▶ Textauszug

---

Rami Jumaah sitzt vor seinem Laptop im Büro des Zürcher Softwareunternehmens Liip und arbeitet am Code für den Migros Genossenschaftsbund. Ende Juli wird er seine zweijährige Lehre als Softwareentwickler abschliessen. In seiner alten Heimat Irak hat Jumaah als Maschineningenieur gearbeitet, Recht und politische Wissenschaften studiert. «Doch seit dem Krieg ist es dort zu gefährlich», sagt der 27-jährige. Er hat es selbst erlebt: Nachdem sein kleiner Bruder entführt wurde, musste er den Irak sofort verlassen.
Über die Türkei, Griechenland, den Balkan und Österreich gelangte Jumaah vor dreieinhalb Jahren schliesslich in die Schweiz. Während eines Deutschkurses erzählte ihm ein Kollege von den Powercoders – einem Kurs, der Geflüchtete während 13 Wochen ins Programmieren einführt und ihnen eine Praktikumsstelle vermittelt. Im Bereich der Informatik herrscht in der Schweiz Fachkräftemangel. Dort ist es leichter, Quereinsteiger wie den Geflüchteten Rami Jumaah zu integrieren.

---

▶ Bereitgestellte Angaben
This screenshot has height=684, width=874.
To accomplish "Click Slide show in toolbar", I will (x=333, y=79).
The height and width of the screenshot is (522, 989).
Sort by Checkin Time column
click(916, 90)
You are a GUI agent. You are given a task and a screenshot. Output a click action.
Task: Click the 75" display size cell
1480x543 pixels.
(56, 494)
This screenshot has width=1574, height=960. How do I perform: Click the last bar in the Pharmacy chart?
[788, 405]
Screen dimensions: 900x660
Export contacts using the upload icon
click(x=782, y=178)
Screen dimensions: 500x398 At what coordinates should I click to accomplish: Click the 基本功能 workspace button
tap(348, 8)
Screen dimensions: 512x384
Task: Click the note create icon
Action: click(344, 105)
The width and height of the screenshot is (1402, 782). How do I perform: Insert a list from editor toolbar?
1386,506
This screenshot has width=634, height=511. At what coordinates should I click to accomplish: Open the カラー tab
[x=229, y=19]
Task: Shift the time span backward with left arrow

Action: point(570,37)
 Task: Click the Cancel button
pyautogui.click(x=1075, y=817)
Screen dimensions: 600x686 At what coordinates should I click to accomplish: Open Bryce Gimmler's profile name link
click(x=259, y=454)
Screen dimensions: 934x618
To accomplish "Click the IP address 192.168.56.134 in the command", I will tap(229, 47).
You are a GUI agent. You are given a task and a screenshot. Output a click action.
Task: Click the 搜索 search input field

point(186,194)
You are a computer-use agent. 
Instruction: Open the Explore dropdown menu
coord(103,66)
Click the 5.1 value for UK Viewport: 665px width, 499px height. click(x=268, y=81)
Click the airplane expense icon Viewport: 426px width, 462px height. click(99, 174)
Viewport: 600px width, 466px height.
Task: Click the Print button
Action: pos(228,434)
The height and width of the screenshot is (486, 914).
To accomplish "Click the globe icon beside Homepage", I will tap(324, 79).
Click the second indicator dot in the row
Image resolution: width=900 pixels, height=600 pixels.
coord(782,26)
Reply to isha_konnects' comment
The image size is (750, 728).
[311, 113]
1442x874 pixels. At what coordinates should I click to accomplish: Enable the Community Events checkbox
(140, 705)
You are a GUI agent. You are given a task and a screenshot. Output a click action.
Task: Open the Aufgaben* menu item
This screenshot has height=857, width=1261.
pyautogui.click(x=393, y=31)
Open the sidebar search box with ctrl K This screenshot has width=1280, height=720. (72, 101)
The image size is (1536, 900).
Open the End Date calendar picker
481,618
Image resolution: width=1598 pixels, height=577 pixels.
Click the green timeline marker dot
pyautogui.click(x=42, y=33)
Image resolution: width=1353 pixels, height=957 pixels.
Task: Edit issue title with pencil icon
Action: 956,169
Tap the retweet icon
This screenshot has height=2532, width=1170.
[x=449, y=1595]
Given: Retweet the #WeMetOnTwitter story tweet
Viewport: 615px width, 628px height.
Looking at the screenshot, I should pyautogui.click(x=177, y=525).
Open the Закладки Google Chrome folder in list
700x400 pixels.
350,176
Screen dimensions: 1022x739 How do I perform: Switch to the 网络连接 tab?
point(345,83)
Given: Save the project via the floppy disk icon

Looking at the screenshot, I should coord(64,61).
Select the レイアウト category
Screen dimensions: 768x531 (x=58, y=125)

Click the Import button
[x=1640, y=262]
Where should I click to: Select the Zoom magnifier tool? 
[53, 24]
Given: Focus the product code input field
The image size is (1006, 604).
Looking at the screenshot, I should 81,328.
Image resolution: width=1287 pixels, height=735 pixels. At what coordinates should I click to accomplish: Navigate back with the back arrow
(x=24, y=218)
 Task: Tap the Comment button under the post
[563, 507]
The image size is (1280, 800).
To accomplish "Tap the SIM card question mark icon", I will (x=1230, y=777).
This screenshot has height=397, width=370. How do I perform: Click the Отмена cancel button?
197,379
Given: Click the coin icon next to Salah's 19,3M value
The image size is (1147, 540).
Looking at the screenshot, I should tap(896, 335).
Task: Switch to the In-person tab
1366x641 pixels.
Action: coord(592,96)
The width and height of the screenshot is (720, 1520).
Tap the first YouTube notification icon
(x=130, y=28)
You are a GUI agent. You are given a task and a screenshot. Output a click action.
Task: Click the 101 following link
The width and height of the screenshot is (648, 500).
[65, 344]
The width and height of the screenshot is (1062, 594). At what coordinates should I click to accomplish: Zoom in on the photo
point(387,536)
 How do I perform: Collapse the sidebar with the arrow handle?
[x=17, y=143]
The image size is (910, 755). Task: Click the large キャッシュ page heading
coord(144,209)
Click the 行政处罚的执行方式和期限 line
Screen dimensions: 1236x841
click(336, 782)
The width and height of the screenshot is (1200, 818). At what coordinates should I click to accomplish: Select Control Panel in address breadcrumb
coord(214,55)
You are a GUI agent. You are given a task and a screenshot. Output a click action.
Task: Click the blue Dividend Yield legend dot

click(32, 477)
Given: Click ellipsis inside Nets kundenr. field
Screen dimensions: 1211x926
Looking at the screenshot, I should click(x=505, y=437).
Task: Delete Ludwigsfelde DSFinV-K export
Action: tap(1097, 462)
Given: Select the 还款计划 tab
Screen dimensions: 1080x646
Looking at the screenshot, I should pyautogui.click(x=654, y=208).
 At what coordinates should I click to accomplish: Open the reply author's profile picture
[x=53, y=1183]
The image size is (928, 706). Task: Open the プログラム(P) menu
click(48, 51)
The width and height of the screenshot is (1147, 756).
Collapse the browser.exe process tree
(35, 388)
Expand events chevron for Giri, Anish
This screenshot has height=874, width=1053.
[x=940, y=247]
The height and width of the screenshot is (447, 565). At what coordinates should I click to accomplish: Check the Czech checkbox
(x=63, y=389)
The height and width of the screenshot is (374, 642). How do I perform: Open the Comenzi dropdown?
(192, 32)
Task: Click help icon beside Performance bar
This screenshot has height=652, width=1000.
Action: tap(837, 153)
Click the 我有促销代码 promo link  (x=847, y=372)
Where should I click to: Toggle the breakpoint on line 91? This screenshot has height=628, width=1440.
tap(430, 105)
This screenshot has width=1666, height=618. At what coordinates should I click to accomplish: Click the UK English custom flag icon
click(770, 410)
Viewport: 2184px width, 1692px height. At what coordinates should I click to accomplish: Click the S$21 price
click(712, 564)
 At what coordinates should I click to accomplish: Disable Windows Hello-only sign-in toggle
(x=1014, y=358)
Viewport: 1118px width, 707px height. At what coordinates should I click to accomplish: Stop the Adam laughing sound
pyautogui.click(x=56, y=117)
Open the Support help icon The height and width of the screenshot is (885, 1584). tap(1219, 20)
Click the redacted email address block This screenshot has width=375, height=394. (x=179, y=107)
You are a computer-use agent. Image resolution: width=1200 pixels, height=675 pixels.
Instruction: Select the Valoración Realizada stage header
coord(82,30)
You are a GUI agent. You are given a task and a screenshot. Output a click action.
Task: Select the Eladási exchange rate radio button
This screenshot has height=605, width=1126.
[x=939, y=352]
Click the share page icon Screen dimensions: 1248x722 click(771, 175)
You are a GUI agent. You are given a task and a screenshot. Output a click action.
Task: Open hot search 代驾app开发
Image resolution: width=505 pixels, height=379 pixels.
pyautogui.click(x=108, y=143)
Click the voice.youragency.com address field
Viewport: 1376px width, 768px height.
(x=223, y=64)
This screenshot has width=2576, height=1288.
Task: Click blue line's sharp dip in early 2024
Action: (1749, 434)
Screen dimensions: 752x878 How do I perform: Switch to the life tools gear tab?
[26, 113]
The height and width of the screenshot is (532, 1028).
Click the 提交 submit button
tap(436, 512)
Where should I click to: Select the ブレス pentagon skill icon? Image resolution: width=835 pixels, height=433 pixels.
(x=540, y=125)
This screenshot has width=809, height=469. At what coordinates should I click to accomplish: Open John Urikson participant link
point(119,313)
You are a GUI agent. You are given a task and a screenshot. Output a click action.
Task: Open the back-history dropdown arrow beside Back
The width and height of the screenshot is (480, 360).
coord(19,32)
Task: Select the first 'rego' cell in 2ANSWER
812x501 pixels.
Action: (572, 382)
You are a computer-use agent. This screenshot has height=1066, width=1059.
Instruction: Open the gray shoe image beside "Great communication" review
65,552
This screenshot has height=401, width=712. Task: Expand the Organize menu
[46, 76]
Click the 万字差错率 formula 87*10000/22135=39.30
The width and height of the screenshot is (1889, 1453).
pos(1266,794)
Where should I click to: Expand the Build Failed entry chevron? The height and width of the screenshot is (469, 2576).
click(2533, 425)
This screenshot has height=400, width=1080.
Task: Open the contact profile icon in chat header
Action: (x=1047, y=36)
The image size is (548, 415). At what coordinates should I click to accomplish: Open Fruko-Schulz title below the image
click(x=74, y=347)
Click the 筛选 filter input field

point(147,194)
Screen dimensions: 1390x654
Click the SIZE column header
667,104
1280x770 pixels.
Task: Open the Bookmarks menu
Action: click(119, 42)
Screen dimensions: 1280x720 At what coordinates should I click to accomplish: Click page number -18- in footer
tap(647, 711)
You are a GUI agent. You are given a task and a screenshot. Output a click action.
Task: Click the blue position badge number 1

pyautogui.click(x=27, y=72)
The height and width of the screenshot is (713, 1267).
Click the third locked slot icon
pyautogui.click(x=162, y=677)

---

▶ Gelesenes anwenden
A) Erkläre mit ein bis drei Sätzen anhand des Textauszugs über Rami Jumaah, weshalb er den Irak sofort verlassen musste.
B) Gib einen Abschnitt aus dem Textauszug über Rami Jumaah wortgetreu aus. Setze bei der Stelle mit „Rami Jumaah sitzt“ ein und ende nach „Irak sofort verlassen.“.

▶ Ergebnisse pro Aufgabe
A) Rami Jumaah musste den Irak sofort verlassen, nachdem sein kleiner Bruder entführt worden war. Seit dem Krieg ist es dort laut ihm zu gefährlich.

B)
Rami Jumaah sitzt vor seinem Laptop im Büro des Zürcher Softwareunternehmens Liip und arbeitet am Code für den Migros Genossenschaftsbund. Ende Juli wird er seine zweijährige Lehre als Softwareentwickler abschliessen. In seiner alten Heimat Irak hat Jumaah als Maschineningenieur gearbeitet, Recht und politische Wissenschaften studiert. «Doch seit dem Krieg ist es dort zu gefährlich», sagt der 27-jährige. Er hat es selbst erlebt: Nachdem sein kleiner Bruder entführt wurde, musste er den Irak sofort verlassen.